When Things Aren’t So Black and White: Reacting to Race and Racism in the Netherlands

In less than a month of living in the Netherlands, I’ve learned that nothing here is a matter of black and white. As a new temporary transplant to Amsterdam from New York, I’m in the midst of a very eclectic group of people, whose identities, nationalities, and even individual family trees range from the darkest complexional hues to the whitest. On top of that, I’ve seen more interracial couples (of all backgrounds) than I’ve witnessed ever before in my life. So, for the first time ever, I’ve been situated smack dab in the middle of “multiculturalism.” Literally.

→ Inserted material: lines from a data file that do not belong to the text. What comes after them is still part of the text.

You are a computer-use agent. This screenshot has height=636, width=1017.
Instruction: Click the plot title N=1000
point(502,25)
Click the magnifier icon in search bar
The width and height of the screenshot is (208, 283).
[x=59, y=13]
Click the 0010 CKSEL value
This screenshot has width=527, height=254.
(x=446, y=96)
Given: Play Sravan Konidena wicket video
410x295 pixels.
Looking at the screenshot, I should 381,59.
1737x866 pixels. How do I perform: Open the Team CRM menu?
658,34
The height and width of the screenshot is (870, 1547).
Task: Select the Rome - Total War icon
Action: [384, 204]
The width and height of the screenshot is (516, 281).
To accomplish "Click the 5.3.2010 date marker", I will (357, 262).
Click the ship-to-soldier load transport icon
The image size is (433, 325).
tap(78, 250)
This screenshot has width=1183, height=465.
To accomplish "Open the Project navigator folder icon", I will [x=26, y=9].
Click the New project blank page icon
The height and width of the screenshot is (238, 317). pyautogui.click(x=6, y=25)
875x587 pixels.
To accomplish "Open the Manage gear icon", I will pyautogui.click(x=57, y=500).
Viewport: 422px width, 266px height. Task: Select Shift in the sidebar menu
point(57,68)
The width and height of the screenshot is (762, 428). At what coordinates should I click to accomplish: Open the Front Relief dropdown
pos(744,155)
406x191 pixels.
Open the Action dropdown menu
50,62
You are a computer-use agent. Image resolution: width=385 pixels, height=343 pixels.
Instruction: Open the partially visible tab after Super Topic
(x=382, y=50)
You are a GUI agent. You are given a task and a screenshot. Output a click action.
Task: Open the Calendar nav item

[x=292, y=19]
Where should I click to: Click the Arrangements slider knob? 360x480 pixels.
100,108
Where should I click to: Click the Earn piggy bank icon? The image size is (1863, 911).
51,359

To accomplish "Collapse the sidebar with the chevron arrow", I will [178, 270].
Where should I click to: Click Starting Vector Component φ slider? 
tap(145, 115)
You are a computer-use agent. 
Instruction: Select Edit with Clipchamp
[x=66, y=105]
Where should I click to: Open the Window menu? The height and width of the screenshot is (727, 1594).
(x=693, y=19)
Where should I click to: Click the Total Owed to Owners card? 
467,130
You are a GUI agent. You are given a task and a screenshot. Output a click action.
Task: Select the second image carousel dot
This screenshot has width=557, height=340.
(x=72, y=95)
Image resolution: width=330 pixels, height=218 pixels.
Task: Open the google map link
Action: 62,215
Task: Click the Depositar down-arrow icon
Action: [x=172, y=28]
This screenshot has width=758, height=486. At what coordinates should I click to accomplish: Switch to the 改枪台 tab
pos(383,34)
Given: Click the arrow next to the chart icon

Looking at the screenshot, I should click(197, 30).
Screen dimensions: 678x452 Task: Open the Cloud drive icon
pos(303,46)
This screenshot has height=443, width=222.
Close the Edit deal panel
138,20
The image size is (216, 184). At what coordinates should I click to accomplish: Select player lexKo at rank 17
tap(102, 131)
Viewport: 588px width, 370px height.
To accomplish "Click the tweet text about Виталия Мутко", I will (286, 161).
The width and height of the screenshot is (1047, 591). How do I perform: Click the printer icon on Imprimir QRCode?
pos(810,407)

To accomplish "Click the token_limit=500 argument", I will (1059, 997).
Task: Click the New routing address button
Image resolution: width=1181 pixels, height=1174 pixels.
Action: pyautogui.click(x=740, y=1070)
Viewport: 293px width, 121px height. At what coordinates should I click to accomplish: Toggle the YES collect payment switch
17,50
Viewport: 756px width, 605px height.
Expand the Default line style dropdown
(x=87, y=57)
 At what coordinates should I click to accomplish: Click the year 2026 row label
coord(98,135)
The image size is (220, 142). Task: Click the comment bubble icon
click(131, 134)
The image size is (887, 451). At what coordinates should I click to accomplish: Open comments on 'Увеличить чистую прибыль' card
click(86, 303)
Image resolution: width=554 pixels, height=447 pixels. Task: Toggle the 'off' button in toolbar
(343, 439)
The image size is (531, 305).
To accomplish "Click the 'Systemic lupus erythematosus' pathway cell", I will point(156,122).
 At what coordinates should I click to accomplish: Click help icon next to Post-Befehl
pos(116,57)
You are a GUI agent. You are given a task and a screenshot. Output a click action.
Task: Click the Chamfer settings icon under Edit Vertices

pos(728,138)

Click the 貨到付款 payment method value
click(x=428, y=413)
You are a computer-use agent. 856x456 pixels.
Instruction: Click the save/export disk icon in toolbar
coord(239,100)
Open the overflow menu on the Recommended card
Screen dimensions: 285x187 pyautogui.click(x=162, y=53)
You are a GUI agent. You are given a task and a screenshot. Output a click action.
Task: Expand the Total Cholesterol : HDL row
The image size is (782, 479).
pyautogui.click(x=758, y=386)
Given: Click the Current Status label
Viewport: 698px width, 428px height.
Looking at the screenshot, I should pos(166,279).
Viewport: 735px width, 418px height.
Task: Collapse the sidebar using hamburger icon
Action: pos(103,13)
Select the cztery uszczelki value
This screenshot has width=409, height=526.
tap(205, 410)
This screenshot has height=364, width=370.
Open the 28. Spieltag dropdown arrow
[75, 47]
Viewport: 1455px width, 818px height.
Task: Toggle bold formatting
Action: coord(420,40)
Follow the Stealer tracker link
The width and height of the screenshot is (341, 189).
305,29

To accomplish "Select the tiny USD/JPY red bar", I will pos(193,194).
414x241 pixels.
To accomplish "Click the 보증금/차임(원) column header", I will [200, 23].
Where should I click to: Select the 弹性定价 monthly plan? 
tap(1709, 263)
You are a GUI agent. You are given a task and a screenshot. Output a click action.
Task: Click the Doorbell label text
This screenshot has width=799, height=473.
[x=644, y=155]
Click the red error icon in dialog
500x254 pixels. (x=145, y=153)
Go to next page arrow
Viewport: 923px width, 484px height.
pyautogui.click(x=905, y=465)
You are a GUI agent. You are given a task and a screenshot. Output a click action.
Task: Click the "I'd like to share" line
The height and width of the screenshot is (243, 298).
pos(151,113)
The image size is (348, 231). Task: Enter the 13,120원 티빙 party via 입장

It may be hard to conceive for some, particularly for people outside of the U.S. but until now, I have lived most of my life, and definitely my adult life, in an all-Black environment.

Everyone that I socialize with, have gone to school with, lived around, dated or worked with, have been Black. Not necessarily African American – some of my closest friends are Ghanaian, Puerto Rican, Dominican, Nigerian – but they’re all Black. Their parents are Black. They partners are Black. Their kids are Black. Everybody’s Black. Black, Black, Black, Black.

Since it may be hard to conceive, try to visualize this: I went to an all-Black high school for girls, followed by four years at Howard University (they don’t call it the Mecca for nothing). Upon graduating, I taught at a public school in middle of the hood in Northeast Washington, D.C. bka the Chocolate City (Although, with the current state of gentrification, it’s looking much more like the Vanilla City these days). Then I left D.C., moved to Germantown, Philadelphia (more Blackness), studied Africana Studies at Temple University (which is situated in the center of North Philly – the hood of all hoods).  While in graduate school, I worked at the city’s African American Museum. In 2007, I moved back to New Orleans Post-Katrina to revitalize a museum of African American art, owned by a Black surgeon. Then in 2009, I relocated to Bed-Stuy, Brooklyn (the same hood that gave birth to Biggie) and started working at an institution that focuses on what? Global Blackness.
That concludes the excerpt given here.